Please return every line below that contains the string "breadcrumb".
********
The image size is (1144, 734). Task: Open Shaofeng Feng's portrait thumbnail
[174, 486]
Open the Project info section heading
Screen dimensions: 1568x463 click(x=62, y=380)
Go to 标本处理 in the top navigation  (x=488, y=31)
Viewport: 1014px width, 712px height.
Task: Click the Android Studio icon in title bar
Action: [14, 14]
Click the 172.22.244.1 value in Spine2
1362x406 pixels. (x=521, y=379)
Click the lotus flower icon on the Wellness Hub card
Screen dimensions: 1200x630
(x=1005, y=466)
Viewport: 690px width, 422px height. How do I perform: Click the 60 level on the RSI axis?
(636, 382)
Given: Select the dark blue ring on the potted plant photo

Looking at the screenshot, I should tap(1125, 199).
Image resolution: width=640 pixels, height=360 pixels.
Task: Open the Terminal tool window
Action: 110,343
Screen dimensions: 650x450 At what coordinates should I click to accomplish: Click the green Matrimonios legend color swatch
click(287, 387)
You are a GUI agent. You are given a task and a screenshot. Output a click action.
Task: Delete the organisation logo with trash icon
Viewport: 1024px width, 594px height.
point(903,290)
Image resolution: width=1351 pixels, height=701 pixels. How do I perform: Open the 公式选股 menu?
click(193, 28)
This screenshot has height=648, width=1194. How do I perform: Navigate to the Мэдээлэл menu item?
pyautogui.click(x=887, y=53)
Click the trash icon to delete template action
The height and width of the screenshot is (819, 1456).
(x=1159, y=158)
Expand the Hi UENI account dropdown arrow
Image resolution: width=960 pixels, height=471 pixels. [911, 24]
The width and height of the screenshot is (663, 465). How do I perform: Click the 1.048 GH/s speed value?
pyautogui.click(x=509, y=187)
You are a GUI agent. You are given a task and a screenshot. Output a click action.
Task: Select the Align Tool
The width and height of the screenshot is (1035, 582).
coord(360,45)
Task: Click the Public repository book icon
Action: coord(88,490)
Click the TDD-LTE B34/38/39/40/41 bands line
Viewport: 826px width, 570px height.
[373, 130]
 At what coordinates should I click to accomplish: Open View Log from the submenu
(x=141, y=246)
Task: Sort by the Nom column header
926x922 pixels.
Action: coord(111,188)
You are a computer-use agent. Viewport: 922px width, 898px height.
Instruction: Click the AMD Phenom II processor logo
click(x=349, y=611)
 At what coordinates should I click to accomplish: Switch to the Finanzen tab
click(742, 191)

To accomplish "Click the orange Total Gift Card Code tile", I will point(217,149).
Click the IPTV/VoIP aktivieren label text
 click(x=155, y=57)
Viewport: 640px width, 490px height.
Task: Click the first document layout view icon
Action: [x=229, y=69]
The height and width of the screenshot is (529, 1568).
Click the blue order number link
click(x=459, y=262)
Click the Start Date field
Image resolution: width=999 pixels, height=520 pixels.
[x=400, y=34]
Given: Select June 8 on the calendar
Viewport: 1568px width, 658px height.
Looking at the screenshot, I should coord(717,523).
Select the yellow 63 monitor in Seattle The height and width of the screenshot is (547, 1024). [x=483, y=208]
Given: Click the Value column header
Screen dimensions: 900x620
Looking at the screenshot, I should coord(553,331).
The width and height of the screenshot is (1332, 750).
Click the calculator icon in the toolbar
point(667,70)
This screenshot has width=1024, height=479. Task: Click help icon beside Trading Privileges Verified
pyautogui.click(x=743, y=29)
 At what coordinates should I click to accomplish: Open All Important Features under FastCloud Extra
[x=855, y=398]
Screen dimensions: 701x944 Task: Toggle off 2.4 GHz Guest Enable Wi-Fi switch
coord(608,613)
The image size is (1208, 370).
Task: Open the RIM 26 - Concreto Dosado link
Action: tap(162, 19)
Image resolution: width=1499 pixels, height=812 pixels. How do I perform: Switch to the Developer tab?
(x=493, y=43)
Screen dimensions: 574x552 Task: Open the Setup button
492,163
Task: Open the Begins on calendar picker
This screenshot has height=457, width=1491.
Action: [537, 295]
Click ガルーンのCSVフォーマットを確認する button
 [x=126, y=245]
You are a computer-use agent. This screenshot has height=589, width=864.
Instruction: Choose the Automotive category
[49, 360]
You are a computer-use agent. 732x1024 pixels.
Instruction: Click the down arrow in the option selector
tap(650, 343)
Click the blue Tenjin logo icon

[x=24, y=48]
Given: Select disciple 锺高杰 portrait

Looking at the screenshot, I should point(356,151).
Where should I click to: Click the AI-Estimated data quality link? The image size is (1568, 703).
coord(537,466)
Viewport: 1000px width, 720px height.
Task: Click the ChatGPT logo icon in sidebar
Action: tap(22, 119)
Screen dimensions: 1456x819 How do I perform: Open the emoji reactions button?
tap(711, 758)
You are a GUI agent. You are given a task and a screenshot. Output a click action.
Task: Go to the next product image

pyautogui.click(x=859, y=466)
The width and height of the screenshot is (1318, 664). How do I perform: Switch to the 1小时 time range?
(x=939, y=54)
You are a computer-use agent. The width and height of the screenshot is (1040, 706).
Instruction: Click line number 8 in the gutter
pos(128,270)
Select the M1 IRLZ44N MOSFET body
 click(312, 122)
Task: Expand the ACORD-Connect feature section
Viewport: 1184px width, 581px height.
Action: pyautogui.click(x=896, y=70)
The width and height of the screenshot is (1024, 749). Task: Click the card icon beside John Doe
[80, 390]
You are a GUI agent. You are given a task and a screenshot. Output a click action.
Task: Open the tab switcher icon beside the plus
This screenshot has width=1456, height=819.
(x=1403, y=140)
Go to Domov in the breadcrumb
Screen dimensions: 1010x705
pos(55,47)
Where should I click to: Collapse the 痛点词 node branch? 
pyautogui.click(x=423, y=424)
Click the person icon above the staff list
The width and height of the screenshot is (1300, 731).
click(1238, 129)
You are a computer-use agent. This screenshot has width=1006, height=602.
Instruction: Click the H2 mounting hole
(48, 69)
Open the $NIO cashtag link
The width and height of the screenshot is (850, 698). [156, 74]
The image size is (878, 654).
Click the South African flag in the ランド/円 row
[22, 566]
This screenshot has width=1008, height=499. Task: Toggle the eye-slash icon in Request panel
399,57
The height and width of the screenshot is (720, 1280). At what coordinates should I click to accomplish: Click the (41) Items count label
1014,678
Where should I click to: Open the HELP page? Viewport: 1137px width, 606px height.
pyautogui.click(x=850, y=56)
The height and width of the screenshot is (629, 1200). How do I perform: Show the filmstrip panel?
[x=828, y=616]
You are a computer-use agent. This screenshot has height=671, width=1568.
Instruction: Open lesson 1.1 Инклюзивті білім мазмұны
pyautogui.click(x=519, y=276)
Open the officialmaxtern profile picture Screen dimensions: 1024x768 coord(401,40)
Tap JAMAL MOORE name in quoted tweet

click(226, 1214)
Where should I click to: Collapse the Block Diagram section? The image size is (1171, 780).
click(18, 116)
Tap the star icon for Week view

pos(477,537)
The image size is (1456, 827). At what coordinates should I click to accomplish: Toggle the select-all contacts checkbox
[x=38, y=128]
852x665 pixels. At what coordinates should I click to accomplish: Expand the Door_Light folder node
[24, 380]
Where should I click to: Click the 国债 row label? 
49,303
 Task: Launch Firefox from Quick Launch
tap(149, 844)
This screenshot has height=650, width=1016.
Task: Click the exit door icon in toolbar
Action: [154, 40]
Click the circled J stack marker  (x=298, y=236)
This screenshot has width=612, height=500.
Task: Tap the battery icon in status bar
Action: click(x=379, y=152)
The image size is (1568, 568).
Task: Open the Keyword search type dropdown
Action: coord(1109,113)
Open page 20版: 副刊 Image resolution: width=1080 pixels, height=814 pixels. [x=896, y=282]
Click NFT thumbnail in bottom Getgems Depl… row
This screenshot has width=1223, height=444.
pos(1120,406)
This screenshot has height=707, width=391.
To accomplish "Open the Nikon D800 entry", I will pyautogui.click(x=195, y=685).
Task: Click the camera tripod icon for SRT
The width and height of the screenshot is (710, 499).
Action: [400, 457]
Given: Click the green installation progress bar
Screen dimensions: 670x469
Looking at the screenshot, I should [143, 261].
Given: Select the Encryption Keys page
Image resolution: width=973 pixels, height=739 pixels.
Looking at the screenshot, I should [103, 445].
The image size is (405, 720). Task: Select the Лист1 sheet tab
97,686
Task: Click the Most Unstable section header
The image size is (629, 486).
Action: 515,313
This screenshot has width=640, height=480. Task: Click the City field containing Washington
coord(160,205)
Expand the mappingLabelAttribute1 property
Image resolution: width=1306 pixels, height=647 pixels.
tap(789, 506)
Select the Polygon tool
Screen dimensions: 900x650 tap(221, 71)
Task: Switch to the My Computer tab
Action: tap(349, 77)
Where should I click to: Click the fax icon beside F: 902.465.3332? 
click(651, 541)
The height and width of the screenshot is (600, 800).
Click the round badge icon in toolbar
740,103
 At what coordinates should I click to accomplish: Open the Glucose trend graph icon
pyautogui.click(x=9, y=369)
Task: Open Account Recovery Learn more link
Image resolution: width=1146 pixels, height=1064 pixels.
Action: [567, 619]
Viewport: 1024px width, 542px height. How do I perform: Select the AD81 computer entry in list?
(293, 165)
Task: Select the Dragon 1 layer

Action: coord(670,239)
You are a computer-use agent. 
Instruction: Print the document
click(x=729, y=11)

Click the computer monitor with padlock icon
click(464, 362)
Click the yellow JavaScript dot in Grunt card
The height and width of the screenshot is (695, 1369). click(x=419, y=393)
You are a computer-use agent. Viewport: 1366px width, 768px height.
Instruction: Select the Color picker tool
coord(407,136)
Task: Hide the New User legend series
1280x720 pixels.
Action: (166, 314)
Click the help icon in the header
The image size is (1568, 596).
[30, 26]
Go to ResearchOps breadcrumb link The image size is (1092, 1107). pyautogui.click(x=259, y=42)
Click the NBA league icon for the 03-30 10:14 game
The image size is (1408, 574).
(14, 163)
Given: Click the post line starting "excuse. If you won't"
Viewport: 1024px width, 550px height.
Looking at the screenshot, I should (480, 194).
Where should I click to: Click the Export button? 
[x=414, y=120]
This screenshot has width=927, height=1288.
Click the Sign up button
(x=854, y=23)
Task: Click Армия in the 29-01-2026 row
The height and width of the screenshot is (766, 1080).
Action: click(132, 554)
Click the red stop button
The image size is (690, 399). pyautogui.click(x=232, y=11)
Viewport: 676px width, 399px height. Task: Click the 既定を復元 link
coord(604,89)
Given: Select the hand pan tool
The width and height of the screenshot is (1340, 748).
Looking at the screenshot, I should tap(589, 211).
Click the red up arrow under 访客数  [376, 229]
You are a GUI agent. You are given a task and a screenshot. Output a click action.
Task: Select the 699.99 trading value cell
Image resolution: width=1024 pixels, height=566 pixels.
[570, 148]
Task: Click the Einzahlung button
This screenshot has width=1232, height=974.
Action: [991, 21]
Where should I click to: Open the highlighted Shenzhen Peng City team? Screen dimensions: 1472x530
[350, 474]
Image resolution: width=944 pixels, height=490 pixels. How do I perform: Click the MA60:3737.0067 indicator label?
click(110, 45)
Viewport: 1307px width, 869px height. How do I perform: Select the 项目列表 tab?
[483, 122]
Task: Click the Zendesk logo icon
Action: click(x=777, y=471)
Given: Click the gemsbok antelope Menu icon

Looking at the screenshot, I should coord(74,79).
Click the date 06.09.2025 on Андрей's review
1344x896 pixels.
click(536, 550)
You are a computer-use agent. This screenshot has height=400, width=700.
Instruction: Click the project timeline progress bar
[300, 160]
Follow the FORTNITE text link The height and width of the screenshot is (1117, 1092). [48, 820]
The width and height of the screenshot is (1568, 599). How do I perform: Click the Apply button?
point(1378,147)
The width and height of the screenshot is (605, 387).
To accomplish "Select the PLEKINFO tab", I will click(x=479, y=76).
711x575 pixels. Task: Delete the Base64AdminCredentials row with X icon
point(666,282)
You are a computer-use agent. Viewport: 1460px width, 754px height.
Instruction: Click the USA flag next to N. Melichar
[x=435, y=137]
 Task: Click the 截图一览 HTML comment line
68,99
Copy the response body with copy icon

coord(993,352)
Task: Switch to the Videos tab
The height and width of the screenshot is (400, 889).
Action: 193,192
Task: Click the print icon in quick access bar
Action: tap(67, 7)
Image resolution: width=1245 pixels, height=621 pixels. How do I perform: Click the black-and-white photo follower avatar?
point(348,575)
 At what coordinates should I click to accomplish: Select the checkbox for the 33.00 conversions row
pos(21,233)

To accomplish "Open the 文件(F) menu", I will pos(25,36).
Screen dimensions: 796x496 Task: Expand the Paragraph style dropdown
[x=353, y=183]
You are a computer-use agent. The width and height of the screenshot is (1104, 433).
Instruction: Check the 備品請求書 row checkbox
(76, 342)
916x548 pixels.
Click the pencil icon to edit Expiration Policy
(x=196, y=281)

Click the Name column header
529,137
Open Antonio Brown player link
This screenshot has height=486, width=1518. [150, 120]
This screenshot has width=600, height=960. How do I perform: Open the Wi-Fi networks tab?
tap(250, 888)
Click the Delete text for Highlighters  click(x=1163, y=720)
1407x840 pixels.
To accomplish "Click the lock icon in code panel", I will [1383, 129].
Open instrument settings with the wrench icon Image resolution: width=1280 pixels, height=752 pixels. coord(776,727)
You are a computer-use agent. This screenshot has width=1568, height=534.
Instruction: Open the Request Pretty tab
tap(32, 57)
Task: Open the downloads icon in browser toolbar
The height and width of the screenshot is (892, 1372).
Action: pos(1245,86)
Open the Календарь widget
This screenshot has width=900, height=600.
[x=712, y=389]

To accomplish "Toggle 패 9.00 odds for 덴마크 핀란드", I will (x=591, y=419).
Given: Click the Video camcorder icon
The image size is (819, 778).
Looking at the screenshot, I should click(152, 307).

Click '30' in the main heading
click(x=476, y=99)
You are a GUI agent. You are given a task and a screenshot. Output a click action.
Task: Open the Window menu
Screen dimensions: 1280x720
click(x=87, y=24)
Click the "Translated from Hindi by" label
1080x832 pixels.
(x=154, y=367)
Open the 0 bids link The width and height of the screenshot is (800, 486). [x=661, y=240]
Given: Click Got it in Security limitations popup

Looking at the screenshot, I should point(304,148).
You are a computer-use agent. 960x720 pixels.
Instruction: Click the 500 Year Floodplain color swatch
********
- _Solution for this task_:
Go to Domov in the breadcrumb
Go to ResearchOps breadcrumb link The image size is (1092, 1107). pyautogui.click(x=259, y=42)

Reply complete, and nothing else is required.